The complications and emotions drawn out through this ostensibly simple setup are what give Open Hearts its great power. It follows every line of emotional enquiry as it unearths it, never shying away from the pain and awkwardness of what it uncovers. In this sense we have here a very mature and powerful drama. A genuine film for adults and something mainstream Hollywood seemingly forgot how to make many years ago. The film captures convincingly the ridiculous little conversations couples often have and the actors really don’t put a foot wrong with their chosen lot. As feelings deepen and tough decisions have to be made the tension and drama modulates with perfect naturalism. It’s a very hard thing to do right but Bier and co. are obviously equal to the task.

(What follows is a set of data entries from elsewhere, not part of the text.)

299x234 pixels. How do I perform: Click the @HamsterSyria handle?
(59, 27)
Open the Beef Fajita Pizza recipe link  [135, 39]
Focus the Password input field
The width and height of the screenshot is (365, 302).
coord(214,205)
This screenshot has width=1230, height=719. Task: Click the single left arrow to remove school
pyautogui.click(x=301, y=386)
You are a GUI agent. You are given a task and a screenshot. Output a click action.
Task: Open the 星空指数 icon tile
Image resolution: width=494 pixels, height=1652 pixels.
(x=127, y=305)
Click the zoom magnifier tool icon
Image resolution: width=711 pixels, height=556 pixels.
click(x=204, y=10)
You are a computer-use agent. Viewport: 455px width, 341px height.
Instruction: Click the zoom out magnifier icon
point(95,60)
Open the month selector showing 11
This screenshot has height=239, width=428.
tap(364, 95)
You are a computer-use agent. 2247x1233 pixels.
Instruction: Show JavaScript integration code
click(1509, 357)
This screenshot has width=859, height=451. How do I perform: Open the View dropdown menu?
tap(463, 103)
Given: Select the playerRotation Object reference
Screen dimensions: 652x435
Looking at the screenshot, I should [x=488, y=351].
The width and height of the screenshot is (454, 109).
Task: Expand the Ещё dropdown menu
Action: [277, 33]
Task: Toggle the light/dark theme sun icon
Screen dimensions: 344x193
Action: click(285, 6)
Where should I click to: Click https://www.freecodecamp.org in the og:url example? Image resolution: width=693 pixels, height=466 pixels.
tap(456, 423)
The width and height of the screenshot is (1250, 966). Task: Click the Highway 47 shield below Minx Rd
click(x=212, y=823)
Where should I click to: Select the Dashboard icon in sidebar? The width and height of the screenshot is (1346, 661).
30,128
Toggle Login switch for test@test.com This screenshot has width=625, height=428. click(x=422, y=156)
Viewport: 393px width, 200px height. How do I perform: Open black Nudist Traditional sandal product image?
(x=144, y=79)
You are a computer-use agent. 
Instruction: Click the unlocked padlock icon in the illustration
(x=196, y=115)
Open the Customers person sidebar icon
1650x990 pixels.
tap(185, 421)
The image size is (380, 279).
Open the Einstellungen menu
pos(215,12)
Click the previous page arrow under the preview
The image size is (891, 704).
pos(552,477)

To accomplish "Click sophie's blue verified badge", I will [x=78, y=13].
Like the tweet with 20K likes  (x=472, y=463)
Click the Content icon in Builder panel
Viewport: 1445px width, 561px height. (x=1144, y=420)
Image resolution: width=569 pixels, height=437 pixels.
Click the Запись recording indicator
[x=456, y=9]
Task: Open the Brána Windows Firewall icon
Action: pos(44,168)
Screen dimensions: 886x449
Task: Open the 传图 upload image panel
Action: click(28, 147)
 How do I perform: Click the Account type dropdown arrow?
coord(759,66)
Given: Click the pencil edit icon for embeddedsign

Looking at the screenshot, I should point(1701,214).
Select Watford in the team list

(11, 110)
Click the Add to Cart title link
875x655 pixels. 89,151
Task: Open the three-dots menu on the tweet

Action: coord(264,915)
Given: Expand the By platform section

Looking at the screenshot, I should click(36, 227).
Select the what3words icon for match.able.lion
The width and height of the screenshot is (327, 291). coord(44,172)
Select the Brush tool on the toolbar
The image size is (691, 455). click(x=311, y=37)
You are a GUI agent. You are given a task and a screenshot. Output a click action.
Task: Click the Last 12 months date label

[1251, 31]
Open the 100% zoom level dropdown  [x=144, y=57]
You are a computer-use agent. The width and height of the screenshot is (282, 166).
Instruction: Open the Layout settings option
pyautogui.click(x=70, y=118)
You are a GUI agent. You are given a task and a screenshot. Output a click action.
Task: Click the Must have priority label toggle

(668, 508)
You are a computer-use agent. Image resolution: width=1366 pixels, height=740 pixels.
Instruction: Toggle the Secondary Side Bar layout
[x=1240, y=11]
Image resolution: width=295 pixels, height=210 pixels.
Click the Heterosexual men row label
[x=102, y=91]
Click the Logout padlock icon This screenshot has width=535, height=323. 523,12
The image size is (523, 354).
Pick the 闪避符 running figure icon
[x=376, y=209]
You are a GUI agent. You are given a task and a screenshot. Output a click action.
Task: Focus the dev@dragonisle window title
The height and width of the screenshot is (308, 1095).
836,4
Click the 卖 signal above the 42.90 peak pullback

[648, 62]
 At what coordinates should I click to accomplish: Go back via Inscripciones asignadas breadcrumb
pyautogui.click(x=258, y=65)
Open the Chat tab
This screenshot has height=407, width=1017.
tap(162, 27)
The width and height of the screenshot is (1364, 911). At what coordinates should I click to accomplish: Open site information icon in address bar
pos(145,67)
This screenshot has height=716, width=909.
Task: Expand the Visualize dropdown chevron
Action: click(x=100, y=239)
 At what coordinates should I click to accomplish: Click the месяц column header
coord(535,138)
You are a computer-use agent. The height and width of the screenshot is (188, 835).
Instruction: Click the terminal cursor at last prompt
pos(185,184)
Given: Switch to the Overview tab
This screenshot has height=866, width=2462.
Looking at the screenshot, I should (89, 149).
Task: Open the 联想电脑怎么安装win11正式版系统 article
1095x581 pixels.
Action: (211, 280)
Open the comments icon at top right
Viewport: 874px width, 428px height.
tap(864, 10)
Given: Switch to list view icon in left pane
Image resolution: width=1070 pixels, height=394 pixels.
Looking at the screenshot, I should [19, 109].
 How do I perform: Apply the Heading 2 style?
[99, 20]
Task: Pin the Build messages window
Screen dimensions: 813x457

In the end, as with all good things, we are left with a layer of ambiguities. The film avoids absolutely any sermons or lectures on the actions of the various characters. What is shown here is simply what can happen when circumstance and feelings get the better of us. An interesting and intelligent dimension of the script is Niels’ young daughter Stine who serves as something of a mirror for her father’s behaviour. Her own young love life is not going so well and so her harsh reactions and judgments (which turn out to be more intuitive than most) serve to frame the actions of the various adults. Where love and affection is involved everyone is basically something of a slave, young and old alike, and knowledge or experience can’t really diminish vulnerability. On that note the handling of sexual elements within the film was also wonderfully upfront with a sensuousness generated in the briefly glimpsed moments of passion. It’s a serious indictment of the industry, although not a surprising one, that portrayals of sex that actually mirror reality are so hard to come by.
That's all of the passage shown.